Your State Probably Has A Higher Incarceration Rate Than Most Countries

The scary truth about mass incarceration in the land of the free.

Many U.S. states have incarceration rates that top any major country’s. Even Massachusetts, the state with the lowest incarceration rate, outranks 161 countries with the number of people it imprisons, according to the Prison Policy Initiative.

The advocacy group ranked incarceration rates for U.S. states, including the District of Columbia, and compared them with 170 countries that have a population of at least 500,000 for a recent study.

D.C. tops the list, with an incarceration rate of 1,196 people per 100,000. Louisiana is a close second, with 1,143 people per 100,000. Massachusetts was lowest, with 330 people per 100,000.

The U.S. has the highest incarceration rate in the world, surpassing countries that are politically unstable or beset by civil war, the study notes. Second place goes to Turkmenistan, which the U.S. Department of State condemned in 2015 for human rights violations, including “arbitrary arrest; torture; [and] disregard for civil liberties.” Thirty-two U.S. states have higher incarceration rates than Turkmenistan.

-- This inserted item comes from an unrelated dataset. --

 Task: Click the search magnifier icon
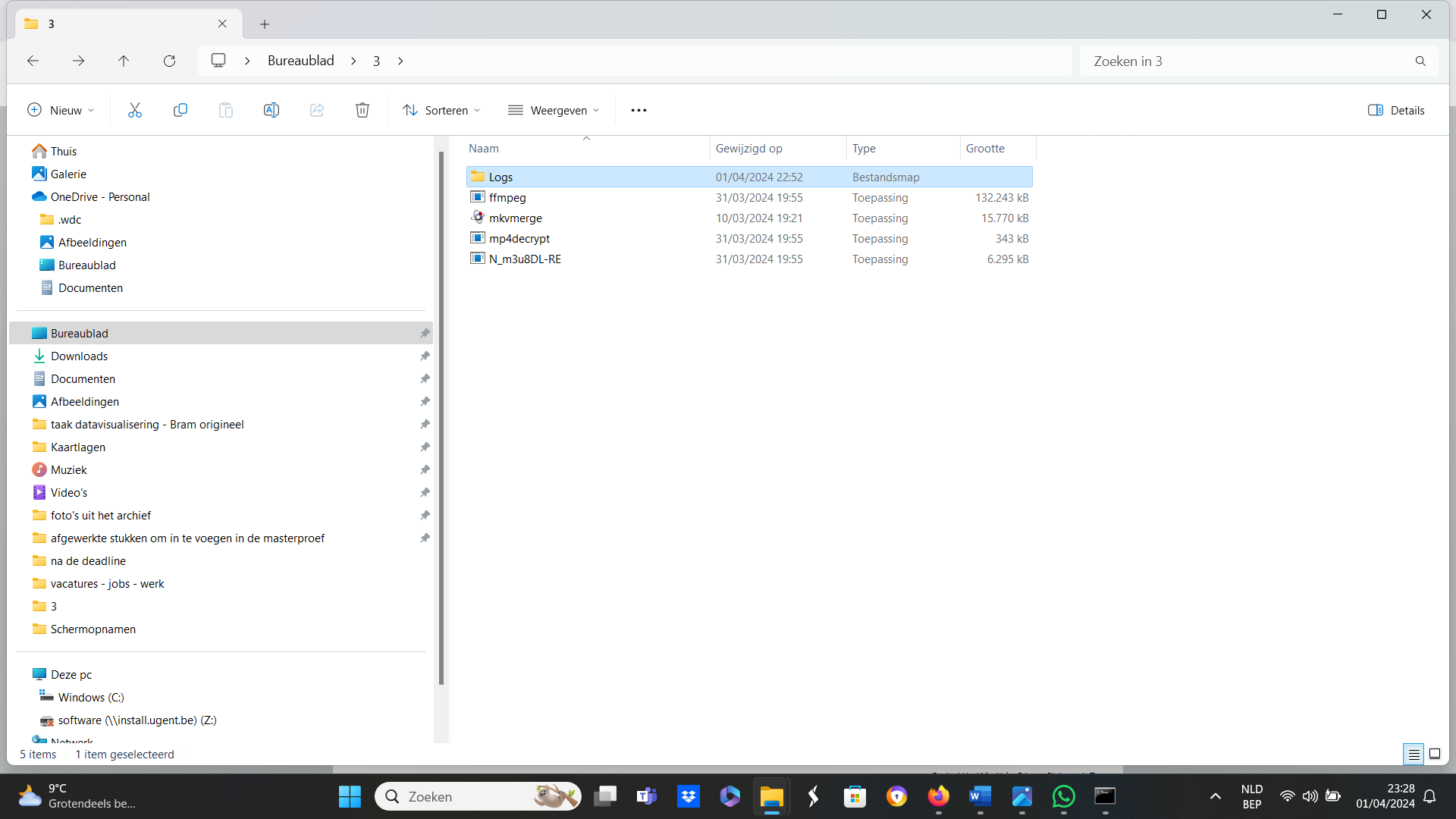click(x=1420, y=61)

“Our rate of incarceration is more than five times higher than most of the countries in the world,” the Prison Population Initiative study says. “Although our level of crime is comparable to that of other stable, internally secure, industrialized nations, the U.S. has an incarceration rate that far exceeds every other country.”

Below is the top of a graph from the study. U.S. states are represented in red, and countries are shown in blue. See the interactive graph in its entirety here.

Along with the U.S., the only country that can be seen at the very top of the graph is Turkmenistan, which has previously been reprimanded for its violation of human rights.
Along with the U.S., the only country that can be seen at the very top of the graph is Turkmenistan, which has previously been reprimanded for its violation of human rights.
States of Incarceration: The Global Context 2016, Prison Policy Initiative

The study used federal, state and local incarceration rates from the initiative’s previous research, as well as information from the Institute for Criminal Policy Research’s World Prison Brief.

Compared with U.S. allies, as shown in the graph below, the American incarceration rate is off the chart.

Among countries with comparable GDP, such as China, France and Germany, the U.S. has nearly six times the number of people in prison. This is no surprise, considering state and local governments have been prioritizing incarceration over education, with spending on prisons and jails increasing at triple the rate for schools over the last three decades, according to the Department of Education.

“Even the U.S. states that incarcerate the smallest portion of their own citizens are out of step with the larger community of nations,” the Prison Policy Initiative study notes. “As U.S. states continue to reevaluate their own hefty reliance on incarceration, we recommend that they look to the broader global context for evidence that incarceration need not be the default response to larger social problems.”

CORRECTION: An earlier version wrongly said the U.S. spends more on corrections than education. This article has been edited to note that state and local government spending on corrections has increased at a far faster rate than for education over the last three decades.